I knew I couldn’t have both the Sega and the hockey cards. I knew sacrifices would have to be made. And by making those sacrifices I accomplished my goal and got to spend countless joyful hours wasting time in front of the TV.
How I Teach My Kids About Sacrifice
When it comes to my kids, I’m working to teach them that saying yes to buying something also means saying no to something else.
My daughter is on a commission system in our home where she gets paid for the chores she does around the house. Over time, she’s built up a pretty decent little nest-egg for a 5 year old.
From time to time when we’re out and about, she’ll see some toy or trinket that catches her eye. Sometimes she’ll ask us if we can buy it for her.
Most parents I know respond with a simple “No”.
N. O. Complete sentence. Full Stop.
But kids are resilient, and they don’t like taking no for an answer. They’ll often persist, whine, argue, etc.. at which point parents often say something like, “We can’t buy it” or “We don’t have the money for that,” or “We can’t afford it” etc.
But I don’t lie to my kids.
Rather than tell them we can’t afford it, I usually respond with, “Can I buy it for you? Yes, I can. Will I? No, I won’t.”
I’ll explain to her that yes we have enough money to buy what she wants. We have lots of money and could buy all sorts of things. But we CHOOSE to spend our money on other things which we think are more important.
Letting Reality Be The Teacher
And even though she’s only 5, she gets it.
How do I know?
Because after we’ve said we’re choosing not to buy it she’ll ask if she can buy it. We tell her that we need to go home and check her savings jars to see.
Not only is this a bit of built-in waiting time to avoid the all too often regretted impulse purchase, but it gives us a chance to talk with her about opportunity cost.
Do you really want that stupid expensive toy you impulsively wanted to buy at Walmart so bad that you’re willing to sacrifice the toy horse trailer you’ve been saving up for 3 months to buy?
We explain to her that if she says yes to the stupid Walmart toy, she’ll be saying no, at least for a while, to the horse trailer.
When the choice is framed like this, she is much less likely to go for the stupid toy. But even if she does, that in and of itself teaches a VERY powerful lesson.
The next time we’re driving and I see a horse trailer on the road, I’m sure to mention how similar it is to the one that she COULD’VE bought if she hadn’t blown her money on the impulse purchase.
I’m not mean or anything, just dad-ish.
I actually want her to feel the pain of regret over having made a foolish decision.
Psychologists tell us that we’re more likely to change our behavior when we have a painful response to the decision. That’s why it’s actually a good thing when we experience the protective pain from being burned because it’ll hopefully keep us from the dangerous behavior in the future.
I want my daughter to remember for the future that it’s better to delay gratification than it is to make decisions based on impulse.
Say Yes - Bringing it all Together
When it comes to teaching kids about money, there are many opportunities that present themselves on a daily basis.
As a parent or future parent, we need to be intentional about using these teachable moments to develop our children’s money aptitude.
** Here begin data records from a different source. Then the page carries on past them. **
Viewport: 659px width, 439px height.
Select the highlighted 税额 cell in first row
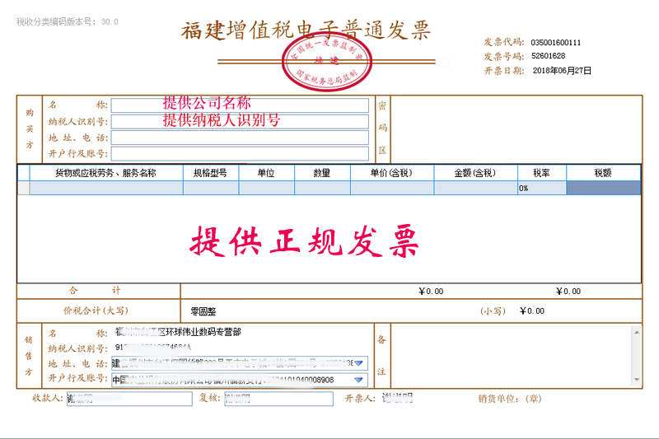point(603,189)
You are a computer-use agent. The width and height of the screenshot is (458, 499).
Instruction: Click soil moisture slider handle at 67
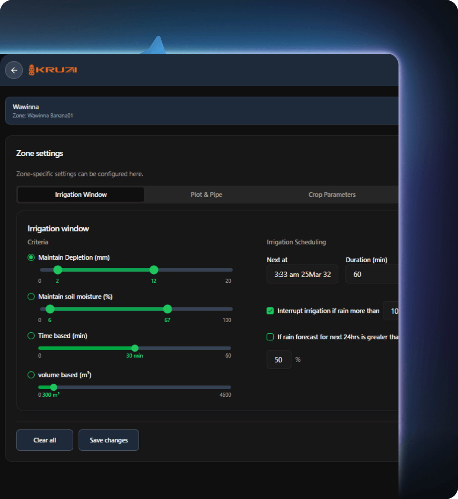click(x=168, y=309)
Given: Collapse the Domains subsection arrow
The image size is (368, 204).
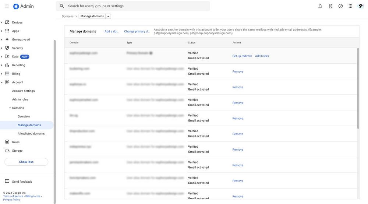Looking at the screenshot, I should (10, 108).
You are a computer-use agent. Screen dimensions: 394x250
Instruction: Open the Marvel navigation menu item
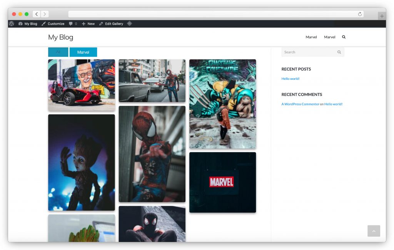pyautogui.click(x=311, y=37)
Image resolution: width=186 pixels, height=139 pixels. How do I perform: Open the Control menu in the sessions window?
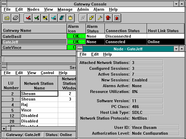pos(47,73)
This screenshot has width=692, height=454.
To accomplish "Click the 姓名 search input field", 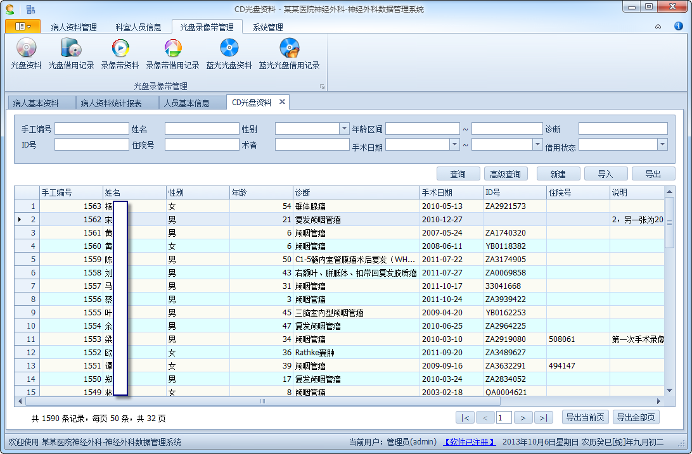I will coord(202,129).
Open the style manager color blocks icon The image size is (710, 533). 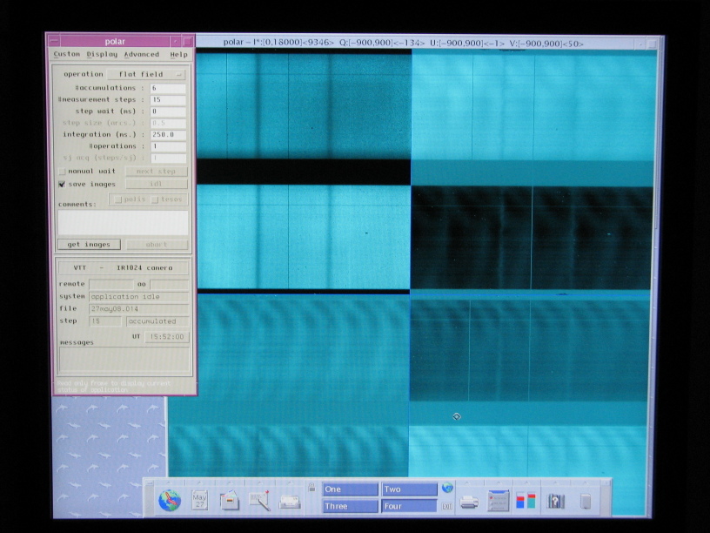tap(526, 501)
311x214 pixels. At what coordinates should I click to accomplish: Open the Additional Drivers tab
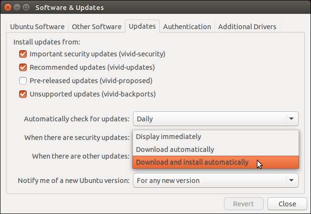(247, 27)
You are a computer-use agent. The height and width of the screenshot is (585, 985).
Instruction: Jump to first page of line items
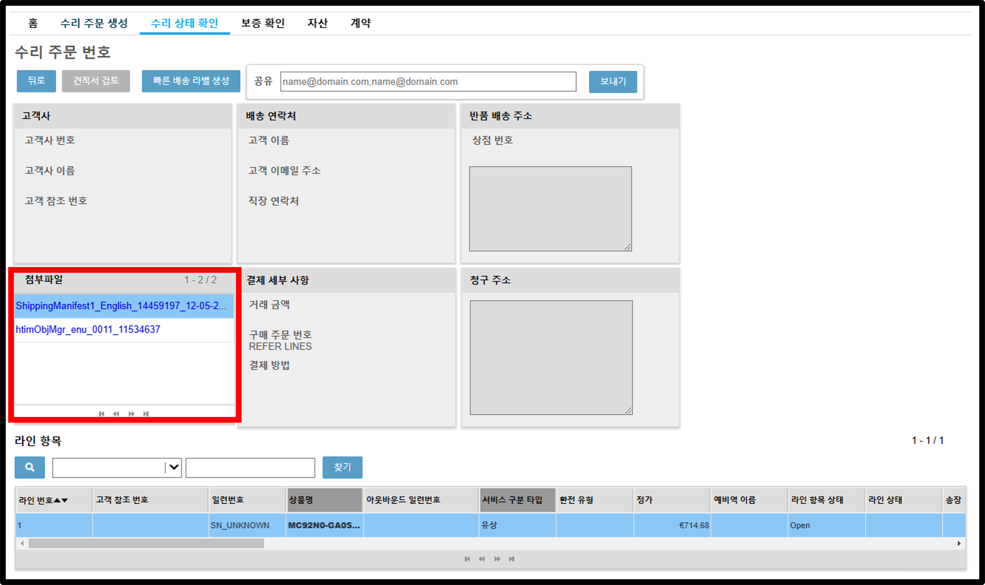(x=467, y=559)
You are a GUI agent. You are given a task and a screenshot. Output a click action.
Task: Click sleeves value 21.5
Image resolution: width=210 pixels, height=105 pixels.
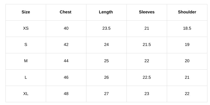[x=147, y=45]
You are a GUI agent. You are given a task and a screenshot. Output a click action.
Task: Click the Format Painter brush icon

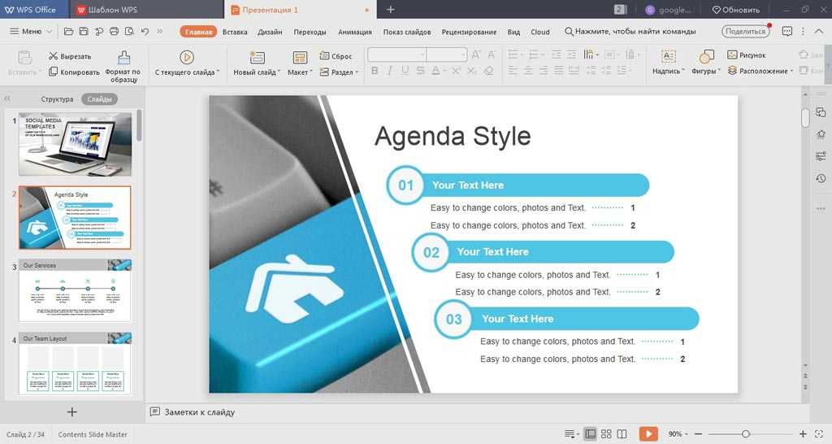click(x=124, y=58)
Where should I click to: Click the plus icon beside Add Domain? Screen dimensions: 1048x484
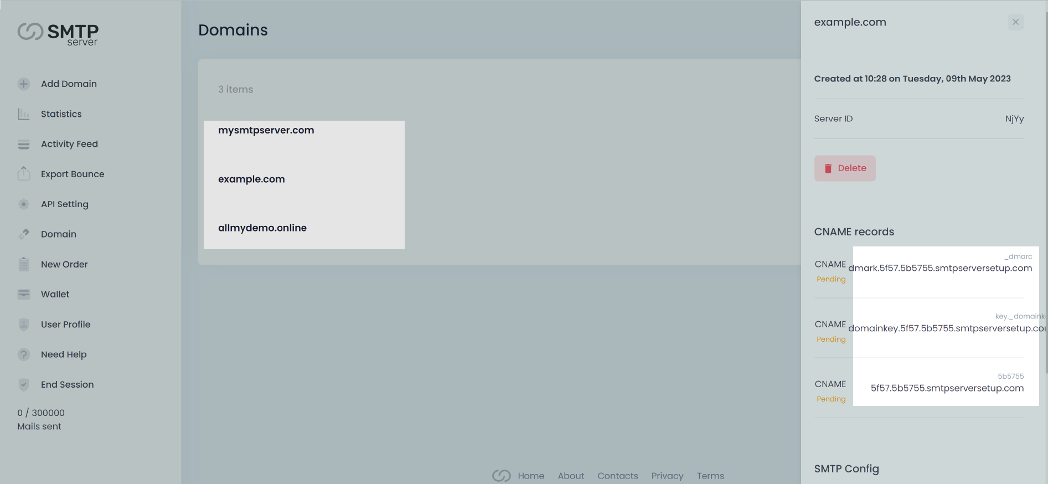tap(24, 84)
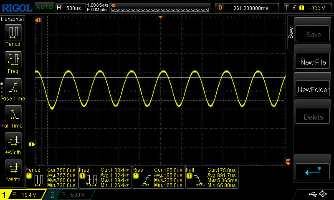
Task: Open the Save menu side tab
Action: coord(291,33)
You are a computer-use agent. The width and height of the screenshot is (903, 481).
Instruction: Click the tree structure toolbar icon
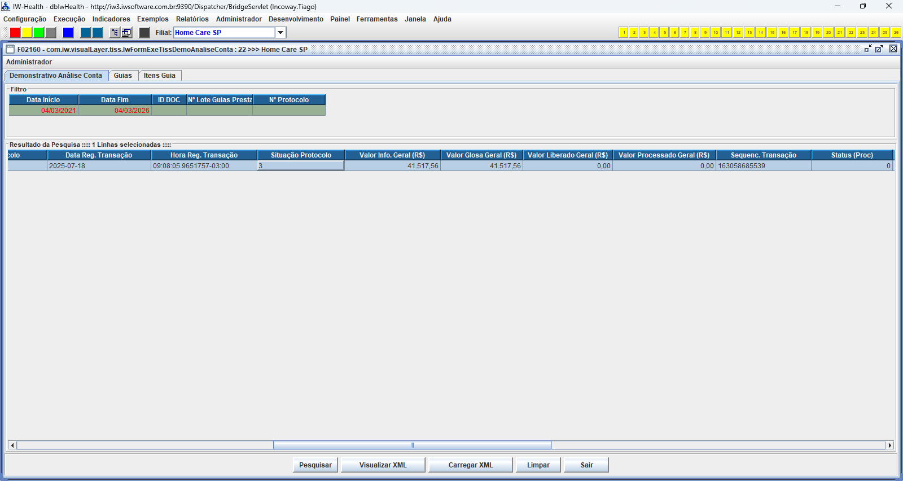pyautogui.click(x=115, y=33)
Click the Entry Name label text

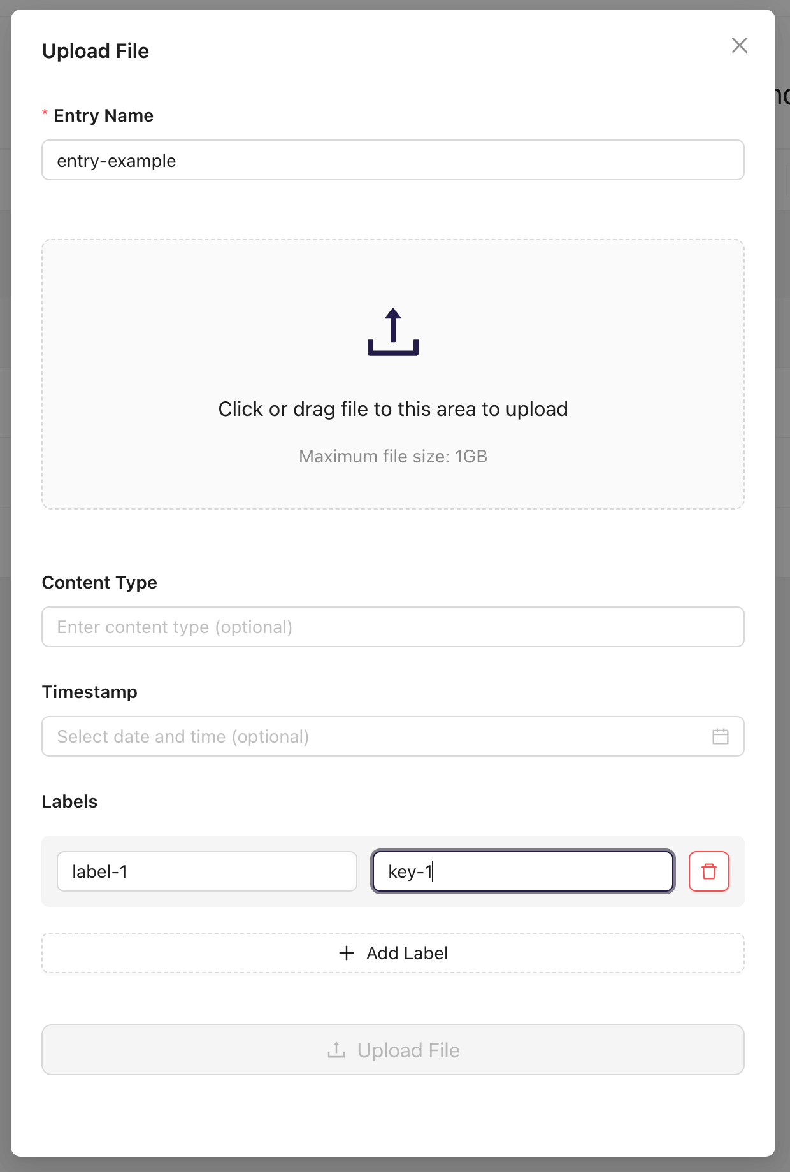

It’s on us to be mindful of how we teach our kids about money and what we teach them. Not only that, but it’s our responsibility to be sure that we’re teaching our kids the truth about money.
And it’s up to us to be living out the financial values that we’re trying to pass on to our kids. They’re watching what we say AND do, absorbing every choice and situation like tiny unquenchable sponges!
And although reframing our choice of words may seem overly subtle or semantic, it can have HUGE consequences.
It was 7 time NCAA basketball champion coach John Wooden who said, “It’s the little details that are vital. Little things make big things happen.”